start
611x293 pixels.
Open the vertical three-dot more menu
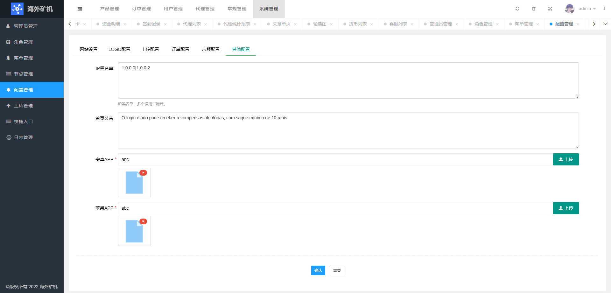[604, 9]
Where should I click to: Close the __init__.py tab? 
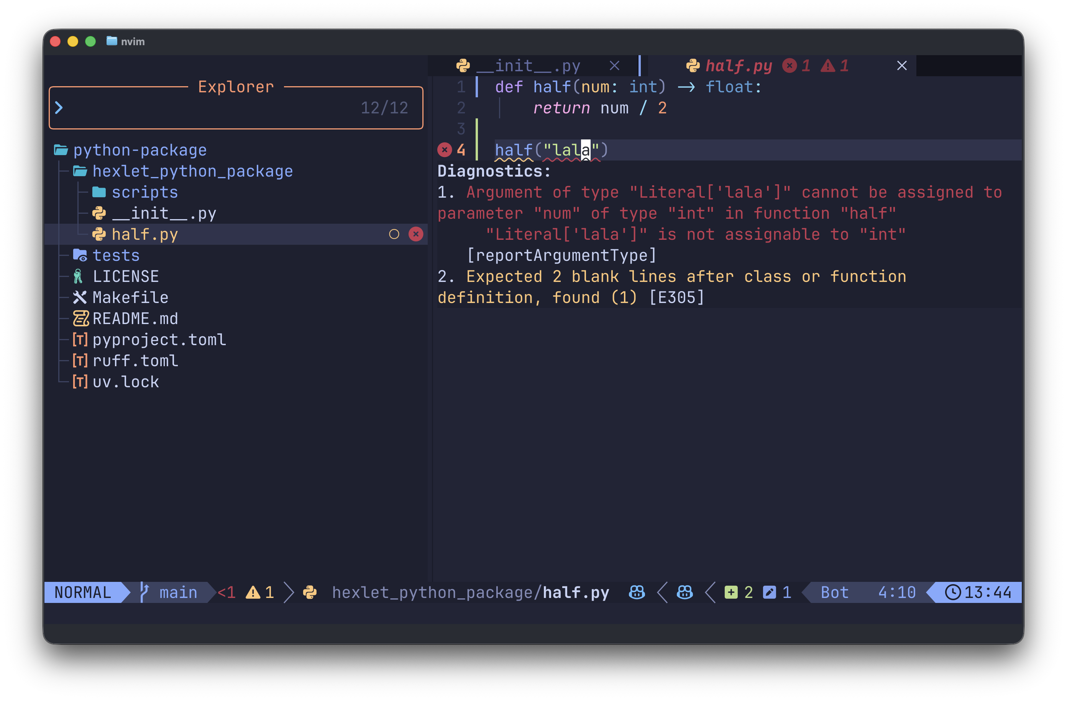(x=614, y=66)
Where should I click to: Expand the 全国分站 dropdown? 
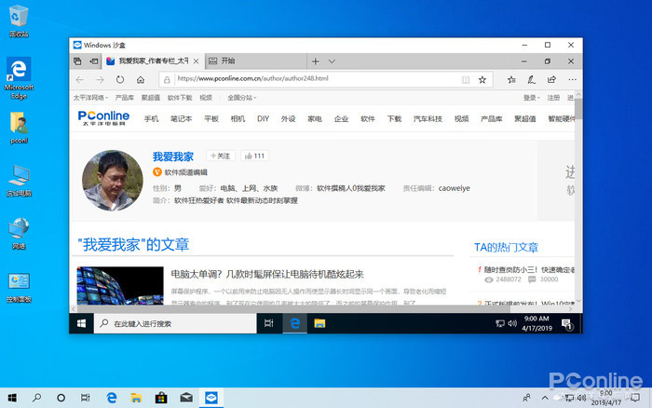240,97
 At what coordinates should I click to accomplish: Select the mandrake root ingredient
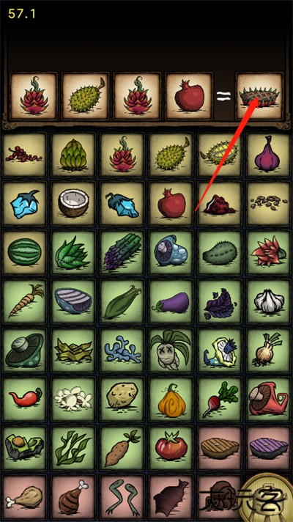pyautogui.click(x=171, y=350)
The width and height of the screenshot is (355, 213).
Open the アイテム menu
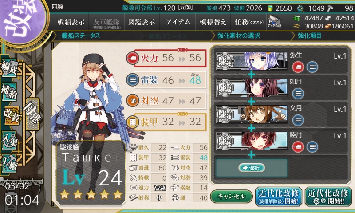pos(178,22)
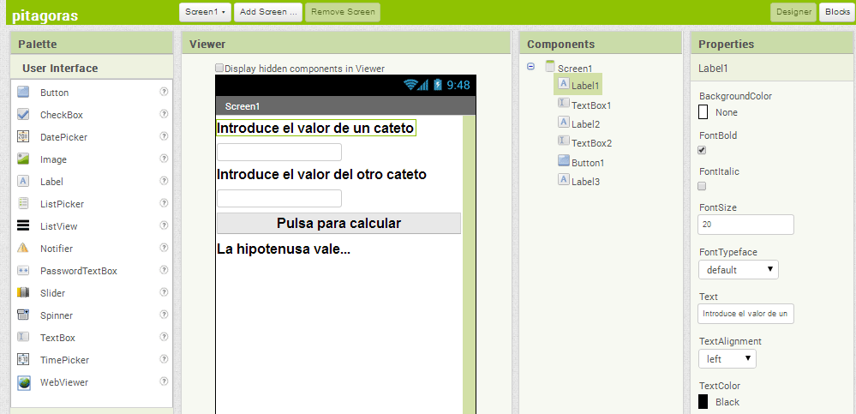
end
* Direction
Output the lines of the entries above as a Markdown table with a Row column numbering each line and a Line column holding its text, skipping blank lines and leaving the pictures out.

* Solved exercise
| Row | Line |
|---|---|
| 1 | 611x293 pixels. |
| 2 | Open the vertical three-dot more menu |
| 3 | [604, 9] |
| 4 | Where should I click to: Close the __init__.py tab?  |
| 5 | (x=614, y=66) |
| 6 | Where should I click to: Expand the 全国分站 dropdown?  |
| 7 | 240,97 |
| 8 |  At what coordinates should I click to accomplish: Select the mandrake root ingredient |
| 9 | pyautogui.click(x=171, y=350) |
| 10 | The width and height of the screenshot is (355, 213). |
| 11 | Open the アイテム menu |
| 12 | pos(178,22) |